We all know how this story ended in 2016: McConnell got his way. President Barack Obama’s nominee, Judge Merrick Garland, was never given a vote, and Trump nominee Justice Neil Gorsuch was confirmed on April 7, 2017.
There’s little hope that McConnell will actually stick to the principle he laid out when Scalia died four years ago (342 days before the next president took office). “President Trump’s nominee will receive a vote on the floor of the United States Senate,” McConnell said in a statement Friday night. But following the death of Justice Ruth Bader Ginsburg earlier today (124 days before inauguration day 2021), it’s worth holding him to his words anyway.
February 13, 2016: “The American people should have a voice in the selection of their next Supreme Court Justice,” McConnell said in a statement released after Scalia’s death. “Therefore, this vacancy should not be filled until we have a new president.”
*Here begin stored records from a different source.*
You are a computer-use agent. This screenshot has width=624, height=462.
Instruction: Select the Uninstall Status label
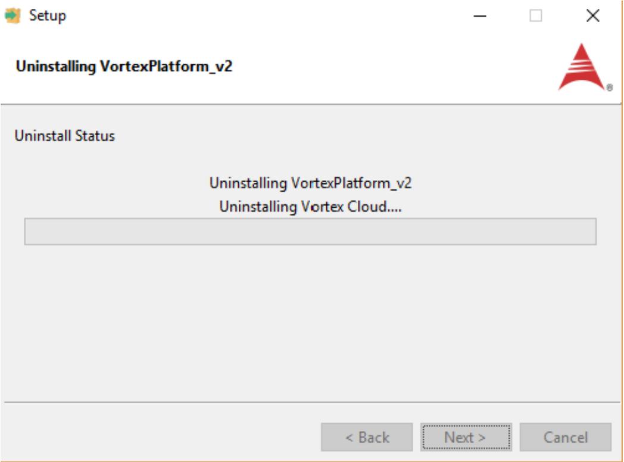pyautogui.click(x=64, y=136)
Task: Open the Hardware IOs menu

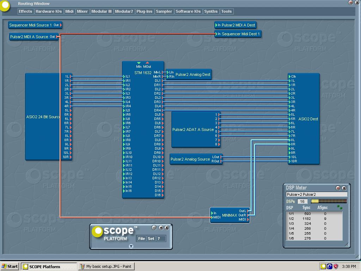Action: point(49,11)
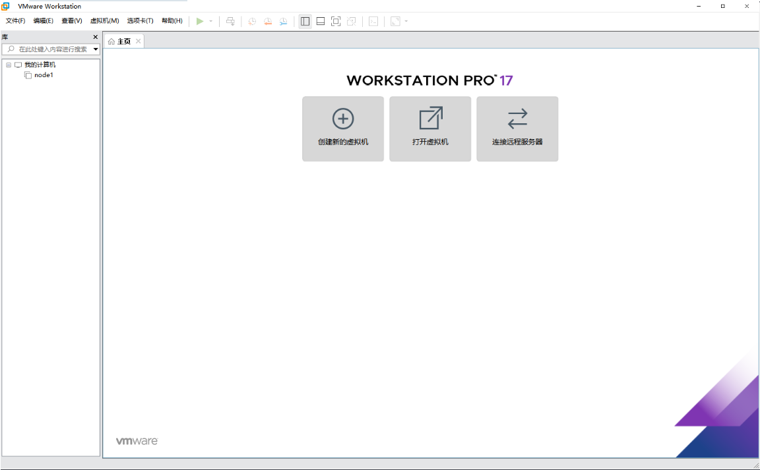760x470 pixels.
Task: Toggle the thumbnail bar view icon
Action: [321, 21]
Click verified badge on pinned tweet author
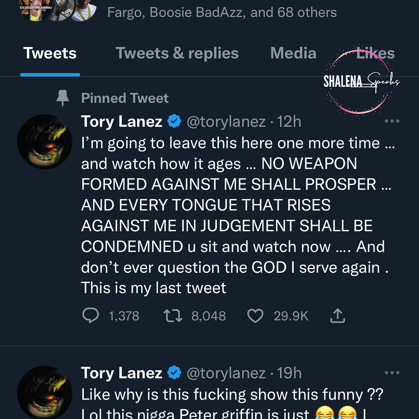The height and width of the screenshot is (419, 419). pyautogui.click(x=174, y=122)
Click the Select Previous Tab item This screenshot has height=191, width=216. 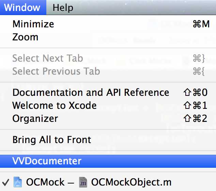pyautogui.click(x=56, y=71)
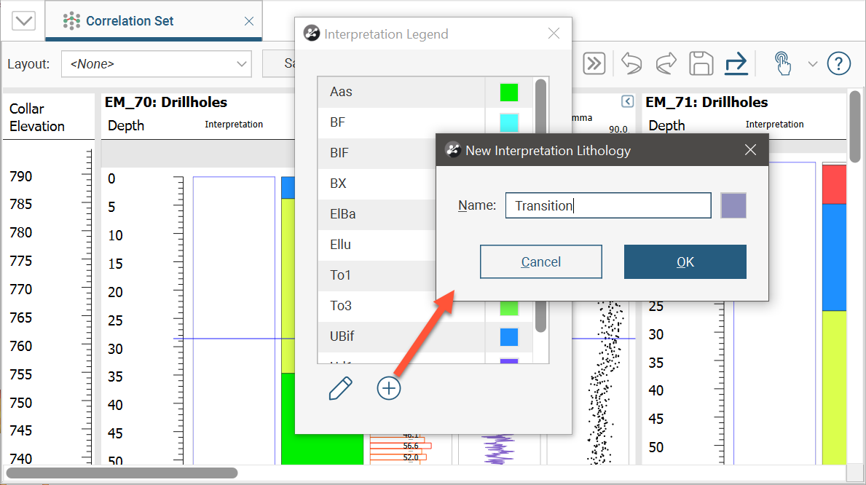Open the purple colour swatch beside Name
Screen dimensions: 866x485
tap(733, 205)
Full statement from Senate Majority Leader McConnell on Scalia: pic.twitter.com/27VmyVMOy4
— John McCormack (@McCormackJohn) February 13, 2016
February 23, 2016: “I can now confidently say the view shared by virtually everybody in my conference, is that the nomination should be made by the president the people elect in the election that’s underway right now,” McConnell told reporters following Senate Republicans’ first closed-door meeting after Scalia’s death. “I believe the overwhelming view of the Republican Conference in the Senate is that this nomination should not be filled, this vacancy should not be filled by this lame duck president…The American people are perfectly capable of having their say on this issue, so let’s give them a voice. Let’s let the American people decide. The Senate will appropriately revisit the matter when it considers the qualifications of the nominee the next president nominates, whoever that might be.”
March 16, 2016: “The Senate will continue to observe the ‘Biden rule’ so that the American people have a voice in this momentous decision on who to name to the court,” McConnell said in a floor speech the day Obama nominated Garland.
May 18, 2016: Reacting to a forum called by Senate Democrats to discuss the lingering nomination of Garland, a statement from McConnell’s office called it a “sham hearing” and claimed Democrats were being hypocritical about the need to confirm Garland in an election year: “It seems the more we hear from Democrats about the Supreme Court the more we’re reminded by comparison of how reasonable and common-sense the Republican position is today.”
August 6, 2016: “One of my proudest moments was when I looked at Barack Obama in the eye and I said, ‘Mr. President, you will not fill this Supreme Court vacancy,’” McConnell told supporters at a political event in his home state of Kentucky.
Then, three year later, McConnell confirmed what everyone already knew: The principle he’d touted so regularly in 2016 was nothing but a matter of pure partisanship.
May 28, 2019: An attendee at a Chamber of Commerce event in Kentucky asks McConnell, “Should a Supreme Court justice die next year, what will your position be on filling that spot?”
“Oh, we’d fill it,” McConnell replied, grinning.